Exercise brief: Render the material from the line containing "This screenshot has width=1047, height=589." through its final line as a Markdown table with the columns No. and Line, numbering each line and skipping blank ones. Leave the pictures out.

Target pointing data:

------

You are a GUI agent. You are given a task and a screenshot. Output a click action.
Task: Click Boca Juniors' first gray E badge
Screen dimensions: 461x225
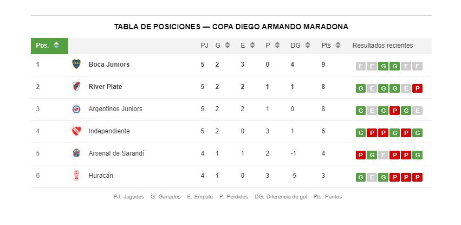click(x=361, y=66)
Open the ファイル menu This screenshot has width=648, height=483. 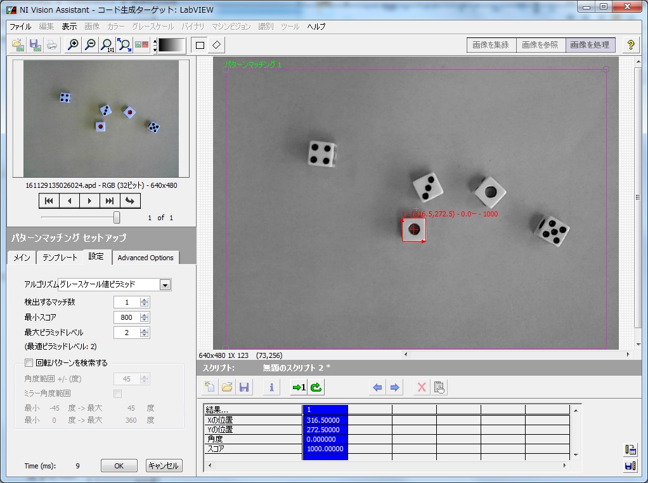(20, 27)
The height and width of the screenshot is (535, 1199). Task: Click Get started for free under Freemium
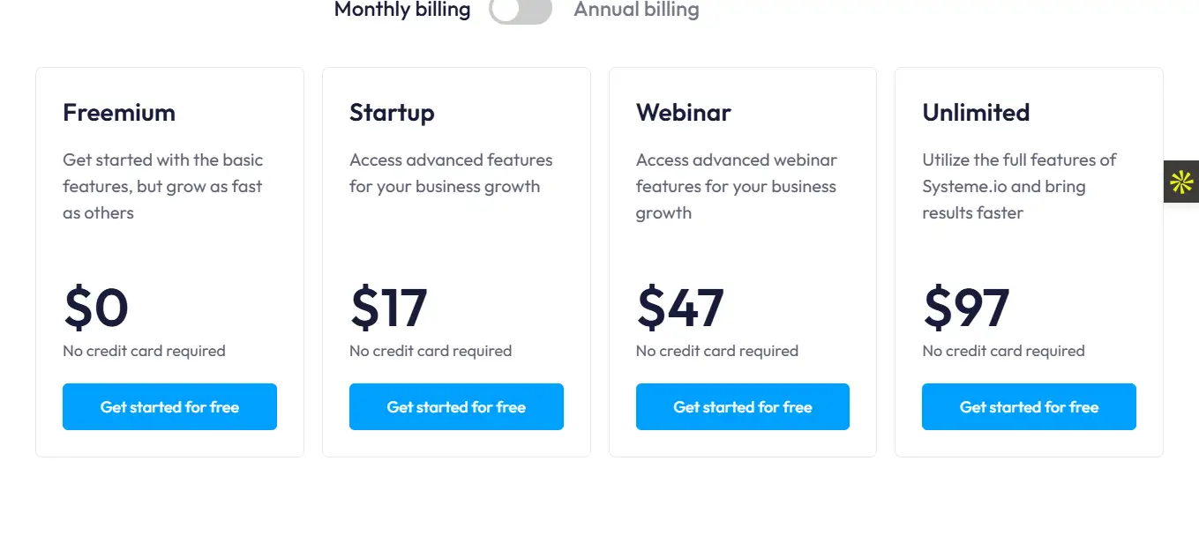(169, 407)
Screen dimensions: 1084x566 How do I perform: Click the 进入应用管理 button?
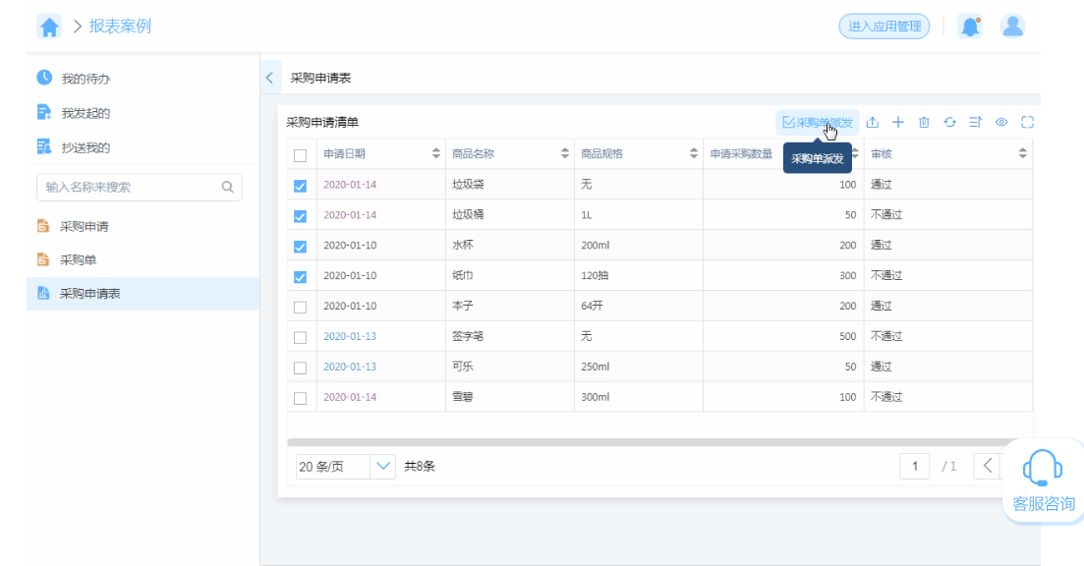pos(884,27)
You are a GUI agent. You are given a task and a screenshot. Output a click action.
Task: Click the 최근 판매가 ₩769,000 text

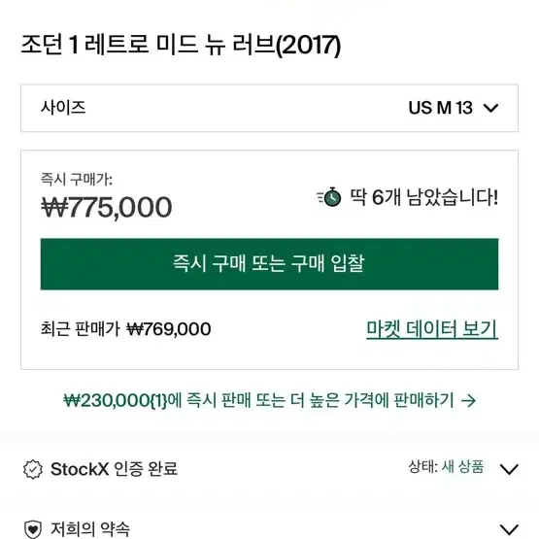pos(126,329)
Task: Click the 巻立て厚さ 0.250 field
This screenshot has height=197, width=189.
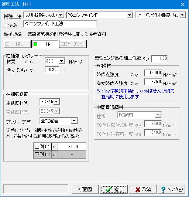Action: coord(52,69)
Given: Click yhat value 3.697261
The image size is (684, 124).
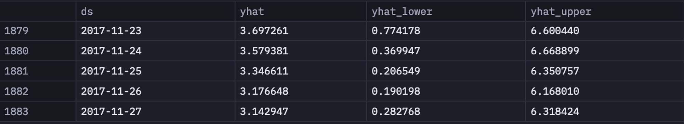Looking at the screenshot, I should tap(264, 31).
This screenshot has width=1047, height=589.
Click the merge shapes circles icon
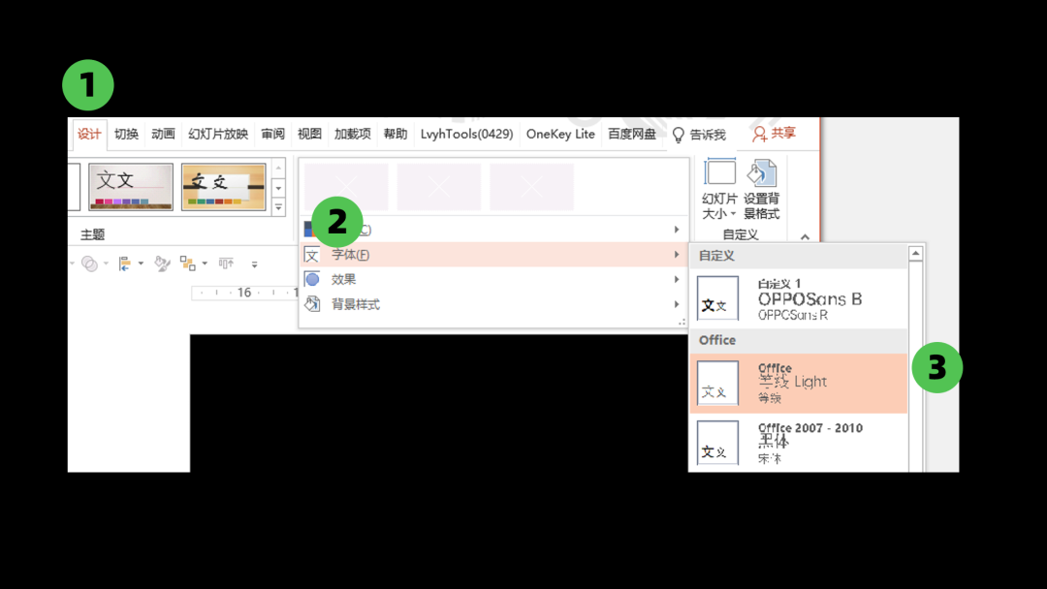click(89, 264)
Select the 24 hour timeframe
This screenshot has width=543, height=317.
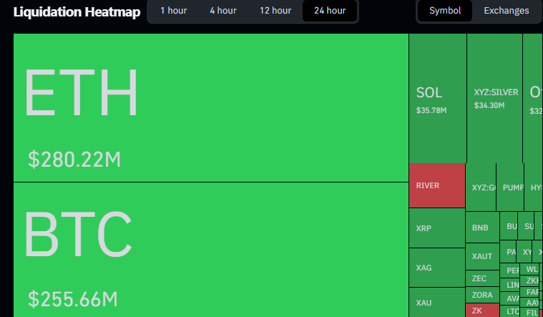[329, 11]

------

The output:
| No. | Line |
|---|---|
| 1 | This screenshot has width=1047, height=589. |
| 2 | Click the merge shapes circles icon |
| 3 | click(89, 264) |
| 4 | Select the 24 hour timeframe |
| 5 | This screenshot has width=543, height=317. |
| 6 | [329, 11] |